◆ **WORK ORDER**: From the entries that follow, list every line in which the string "toolbar" appears.

◆ **TASK INPUTS**:
___

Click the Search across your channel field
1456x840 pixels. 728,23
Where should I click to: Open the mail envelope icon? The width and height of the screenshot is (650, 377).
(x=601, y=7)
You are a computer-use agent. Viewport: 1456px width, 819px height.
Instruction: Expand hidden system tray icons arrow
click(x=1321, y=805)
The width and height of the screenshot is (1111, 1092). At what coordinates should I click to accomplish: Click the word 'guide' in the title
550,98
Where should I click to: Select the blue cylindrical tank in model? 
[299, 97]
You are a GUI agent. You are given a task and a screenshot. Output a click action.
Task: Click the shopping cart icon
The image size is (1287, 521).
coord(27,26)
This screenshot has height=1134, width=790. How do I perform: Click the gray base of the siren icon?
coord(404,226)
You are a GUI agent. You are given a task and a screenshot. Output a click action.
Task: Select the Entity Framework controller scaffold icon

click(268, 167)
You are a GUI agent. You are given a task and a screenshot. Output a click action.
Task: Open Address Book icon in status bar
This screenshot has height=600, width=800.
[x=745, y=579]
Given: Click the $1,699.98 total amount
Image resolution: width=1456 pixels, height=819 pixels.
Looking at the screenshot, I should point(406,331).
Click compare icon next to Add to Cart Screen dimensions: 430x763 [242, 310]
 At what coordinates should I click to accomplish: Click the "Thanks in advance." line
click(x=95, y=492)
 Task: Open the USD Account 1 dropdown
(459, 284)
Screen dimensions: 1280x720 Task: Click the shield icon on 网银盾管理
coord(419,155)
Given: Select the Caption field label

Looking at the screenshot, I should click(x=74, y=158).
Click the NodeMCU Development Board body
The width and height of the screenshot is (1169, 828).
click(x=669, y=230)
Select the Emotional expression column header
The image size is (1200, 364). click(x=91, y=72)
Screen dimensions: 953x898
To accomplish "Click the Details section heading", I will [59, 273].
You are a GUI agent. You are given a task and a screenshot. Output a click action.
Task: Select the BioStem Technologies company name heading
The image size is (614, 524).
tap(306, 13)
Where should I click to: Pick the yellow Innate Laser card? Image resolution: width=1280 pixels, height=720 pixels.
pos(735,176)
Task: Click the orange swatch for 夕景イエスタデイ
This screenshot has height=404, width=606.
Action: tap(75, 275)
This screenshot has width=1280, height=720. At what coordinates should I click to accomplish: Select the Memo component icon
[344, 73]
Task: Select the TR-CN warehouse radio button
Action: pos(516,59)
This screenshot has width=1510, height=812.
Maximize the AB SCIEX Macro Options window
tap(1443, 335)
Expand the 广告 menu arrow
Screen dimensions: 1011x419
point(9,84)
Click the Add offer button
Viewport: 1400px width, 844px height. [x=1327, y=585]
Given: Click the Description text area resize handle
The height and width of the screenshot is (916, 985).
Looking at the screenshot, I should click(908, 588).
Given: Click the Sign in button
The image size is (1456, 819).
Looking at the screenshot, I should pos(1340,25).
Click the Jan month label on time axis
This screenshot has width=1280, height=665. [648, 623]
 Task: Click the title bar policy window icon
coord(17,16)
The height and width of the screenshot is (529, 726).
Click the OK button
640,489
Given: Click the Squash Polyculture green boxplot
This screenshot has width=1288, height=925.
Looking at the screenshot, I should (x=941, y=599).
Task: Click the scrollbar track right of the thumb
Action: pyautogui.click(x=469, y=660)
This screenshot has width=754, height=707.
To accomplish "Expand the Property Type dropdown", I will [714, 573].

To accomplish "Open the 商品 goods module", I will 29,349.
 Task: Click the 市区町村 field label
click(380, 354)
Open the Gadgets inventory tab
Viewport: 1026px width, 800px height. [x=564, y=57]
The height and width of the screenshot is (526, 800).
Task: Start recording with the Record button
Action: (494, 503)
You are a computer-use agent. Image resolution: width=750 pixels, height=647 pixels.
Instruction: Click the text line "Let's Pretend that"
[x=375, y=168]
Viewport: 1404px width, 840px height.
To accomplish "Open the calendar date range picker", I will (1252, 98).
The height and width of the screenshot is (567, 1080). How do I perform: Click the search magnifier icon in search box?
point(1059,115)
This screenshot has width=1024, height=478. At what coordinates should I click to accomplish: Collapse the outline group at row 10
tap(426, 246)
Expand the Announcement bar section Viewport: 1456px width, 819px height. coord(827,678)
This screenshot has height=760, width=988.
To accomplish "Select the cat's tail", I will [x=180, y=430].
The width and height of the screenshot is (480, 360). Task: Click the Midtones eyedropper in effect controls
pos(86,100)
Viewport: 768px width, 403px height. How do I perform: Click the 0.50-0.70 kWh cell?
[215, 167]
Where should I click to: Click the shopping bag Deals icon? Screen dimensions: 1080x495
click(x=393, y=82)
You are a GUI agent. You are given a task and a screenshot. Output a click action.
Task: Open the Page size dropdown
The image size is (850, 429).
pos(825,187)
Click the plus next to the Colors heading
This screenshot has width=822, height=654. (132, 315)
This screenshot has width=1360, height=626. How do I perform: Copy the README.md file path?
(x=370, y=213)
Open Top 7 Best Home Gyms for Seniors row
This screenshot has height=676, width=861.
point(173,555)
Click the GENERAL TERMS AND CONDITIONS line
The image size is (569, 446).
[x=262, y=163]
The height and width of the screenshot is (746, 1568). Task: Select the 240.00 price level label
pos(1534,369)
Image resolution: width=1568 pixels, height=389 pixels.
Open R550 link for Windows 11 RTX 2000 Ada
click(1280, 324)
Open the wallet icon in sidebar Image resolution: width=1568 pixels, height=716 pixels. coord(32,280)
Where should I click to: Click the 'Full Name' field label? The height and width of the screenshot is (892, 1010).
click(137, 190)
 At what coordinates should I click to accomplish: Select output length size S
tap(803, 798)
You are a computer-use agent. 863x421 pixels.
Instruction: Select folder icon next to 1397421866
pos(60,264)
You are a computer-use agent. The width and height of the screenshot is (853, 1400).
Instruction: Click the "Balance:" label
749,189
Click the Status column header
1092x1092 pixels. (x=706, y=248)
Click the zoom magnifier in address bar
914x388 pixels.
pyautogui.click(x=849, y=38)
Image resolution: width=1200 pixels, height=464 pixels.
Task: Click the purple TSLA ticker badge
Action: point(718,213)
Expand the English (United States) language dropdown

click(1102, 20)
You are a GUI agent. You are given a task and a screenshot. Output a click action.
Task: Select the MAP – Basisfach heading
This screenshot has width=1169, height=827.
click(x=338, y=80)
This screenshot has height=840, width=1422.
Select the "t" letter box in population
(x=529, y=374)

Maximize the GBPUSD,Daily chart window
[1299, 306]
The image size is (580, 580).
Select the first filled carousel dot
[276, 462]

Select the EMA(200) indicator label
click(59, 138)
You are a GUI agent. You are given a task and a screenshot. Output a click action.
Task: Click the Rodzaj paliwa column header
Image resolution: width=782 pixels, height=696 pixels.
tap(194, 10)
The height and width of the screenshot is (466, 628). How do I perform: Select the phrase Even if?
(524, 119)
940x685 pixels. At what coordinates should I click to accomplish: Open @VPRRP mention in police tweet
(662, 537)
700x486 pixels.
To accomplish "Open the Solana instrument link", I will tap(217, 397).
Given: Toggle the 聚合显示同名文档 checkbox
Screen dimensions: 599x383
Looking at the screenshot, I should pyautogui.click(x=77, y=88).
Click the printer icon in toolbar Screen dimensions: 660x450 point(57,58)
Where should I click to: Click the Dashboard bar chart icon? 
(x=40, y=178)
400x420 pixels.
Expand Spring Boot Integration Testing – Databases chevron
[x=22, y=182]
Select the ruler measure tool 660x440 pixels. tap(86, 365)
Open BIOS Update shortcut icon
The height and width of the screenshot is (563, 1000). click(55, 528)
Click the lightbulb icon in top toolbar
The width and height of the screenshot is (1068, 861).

___

◆ **EXPECTED OUTPUT**:
Click the printer icon in toolbar Screen dimensions: 660x450 point(57,58)
Click the lightbulb icon in top toolbar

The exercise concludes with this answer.